- **掲載された文章**
━━━

学位論文要旨



No 113384
著者(漢字) 李,継峰
著者(英字)
著者(カナ) リ,ジフォン
標題(和) 連接符号の繰り返し復号
標題(洋) Iterative Decoding of Concatenated Codes
報告番号 113384
報告番号 甲13384
学位授与日 1998.03.30
学位種別 課程博士
学位種類 博士(工学)
学位記番号 博工第4102号
研究科 工学系研究科
専攻 電子情報工学専攻
論文審査委員 主査: 東京大学 教授 今井,秀樹
 東京大学 教授 羽鳥,光俊
 東京大学 教授 青山,友紀
 東京大学 教授 高野,忠
 東京大学 教授 原島,博
 東京大学 助教授 瀬崎,薫
内容要旨

 1993年のターボ符号(並列連接畳込み符号とも呼ばれる)の誕生は近年の符号理論における画期的な出来事と言っても過言ではない.ターボ符号がシャノン限界に近づく特性を持つ,多くの符号理論研究者は,はじめ半信半疑であった.しかし,その特性が実証され,認知されるにつれ,その疑いは驚嘆に変わった.その後,ターボ符号に関する研究開発が盛んに行われ,既に数多くの研究成果が発表されている.

 本論文では、ターボ符号及び軟判定入力/軟判定出力繰り返し復号法に基づいて,その問題点である計算量,エラー・フロア現象及び遅延を低減するために研究を行なう。また,繰り返し軟判定復号とアルゴリズムについて提案研究も行なう.実用的に最適な特性を達成し,またその実装が容易である手法について提案を行なう.更に、繰り返し軟判定復号法のCDMAなどの分野における応用に関して、具体的な符号の構成及び復号法を検討している。

 本論文は7章から成り立っている.具体的には,

 ●第1章では研究背景,動機,及び論文の構成などについて述べる.

 ●第2章では,本論文の基礎であるターボ符号の構造,MAPアルゴリズム及びSOVA,軟判定入力/軟判定出力繰り返し復号法などについて紹介する.

 ●第3章では,混合状態ターボ符号について検討を行なう.従来のターボ符号では,同じコンポーネント畳込み符号を用いる場合がほとんどである.異なる符号(異なる拘束長の畳込み符号に限らず,ブロック符号も含んでいる)をコンポーネントとするターボ符号を混合状態ターボ符号と呼ぶ.本研究では,計算機シミュレーションの結果を示し,計算機探索によって,幾つか良い混合状態ターボ符号が見つかった.混合状態ターボ符号によって,与えられた誤り率に対し,復号の措置化を減らすことができる.

 ●第4章では,多次元ターボ符号の特性及び簡易化された復号器の構造について検討する.従来のターボ符号を拡張し,二つ以上の畳込み符号をコンポーネント符号とする符号を多次元ターボ符号と呼ぶ.本章では,一様インタリーバを用い,多次元ターボ符号の平均的な誤り限界の理論的な解析を行なう.m次元ターボ符号のインタリーバ利得は1/Nm-1に比例していることが明らかになった.与えられたPb(e)に対して,多次元(大きいm)によって,短いインタリーバ,すなわち小さい遅延が可能となる.従って,遅延に敏感な音声通信の場合は,多次元ターボ符号が一つの有望な選択と考えられる.また,簡易化された復号器の構造を提案し,計算機シミュレーションによって,多次元ターボ符号誤り率特性を示した.多次元ターボ符号のインタリーバ利得が大きいため,短いインタリーバで良い誤り率を示した.

━━━

- **与えられた情報**
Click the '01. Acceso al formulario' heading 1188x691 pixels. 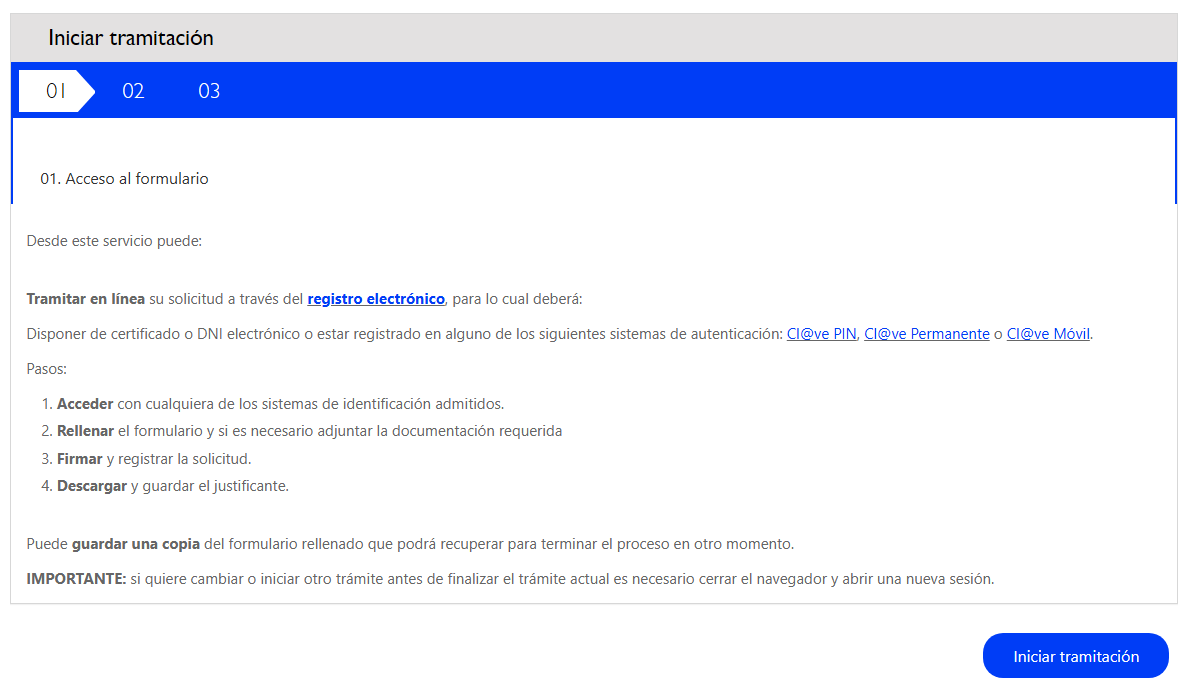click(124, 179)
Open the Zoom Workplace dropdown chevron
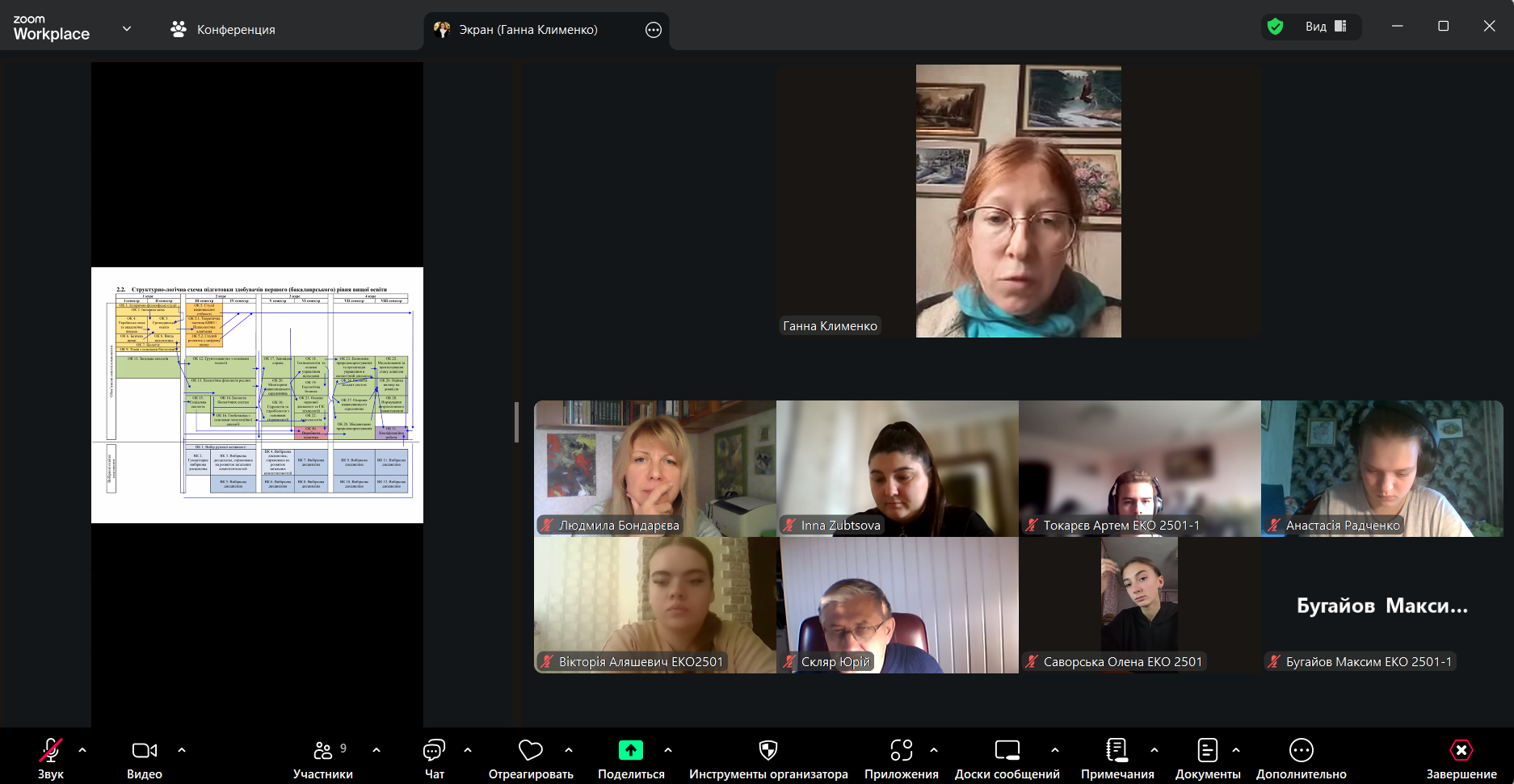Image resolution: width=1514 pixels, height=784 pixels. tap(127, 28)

━━━

- **やること**
ターボ符号の論文要旨を、最後の文のあとから書き足してください。 ここでは行の中身は使いません。

- **答え**
 ●第5章では,CDMAのための低レート直交連接符号及び繰り返し復号について検討する.従来のCDMAシステムでは,畳込み符号,或いは畳込み符号とリード・ソロモン符号の連接符号が良く用いられている.符号化利得がCDMAシステムの容量に直接関連しているため,強力なターボ符号をCDMAシステムに応用することによって,システム容量が大幅に増やすことができる.但し,従来のターボ符号は遅延が大きいため,CDMAに応用するとき,遅延を減らす研究が重要な課題となった.そこで本研究では,低レート直交ターボ符号,低レートシリアル連接直交符号及び畳込み符号とアダマール符号の連接を提案し,計算機シミュレーションによって,短いインタリーバで良い誤り率特性を示した.繰り返し復号技術によって,我々の提案する符号は従来のIS-95標準に採用された畳込み符号とアダマール符号の連接より,誤り率特性が大幅に改善されることを確認した.

 ●第6章では,ランダムパンクチャドパターンを提案し,パンクチャドターボ符号(RCTC)の誤り率特性の解析を行ない,計算機シミュレーションの結果を示す.高符号化率が要求される応用の場合は,パンクチャドターボ符号が有望な選択と考えられる.最後に,パンクチャドターボ符号の混合ARQシステムにおける応用を検討する.

 ●第7章で,本研究をまとめ,今後の研究課題について述べる.

 以上のように,本研究はターボ符号に基づいて,一般的な連接符号について論じており,軟判定入力/軟判定出力繰り返し復号技術の実用化に寄与するものである.

審査要旨

 本論文は,「連接符号の繰り返し復号(Iterative Decoding of Concatenated Codes)」と題し,移動体通信,放送等に用いられる誤り訂正符号化について論じたものである.近年,符号理論の分野では,畳込み符号の並列連接で構成されるターボ符号及びその軟判定入力/軟判定出力操り返し復号法がシャノンの示した限界に近い特性に達する方式として注目されている.しかし,この方式には,繰り返しに伴う計算量の多さ,復号誤りに下限を生じるエラー・フロア現象及び遅延の大きさという問題がある.本論文は,これらの問題の解決を目指したものであり,実用的に最適な特性を達成し,またその実装が容易である手法について提案を行なっている.更に,繰り返し軟判定復号法のCDMAなどの分野における応用に関して,具体的な符号の構成及び復号法を検討している.本論文は7章から成る.

 第1章「序論」では研究の背景,動機,及び論文の構成について述べる.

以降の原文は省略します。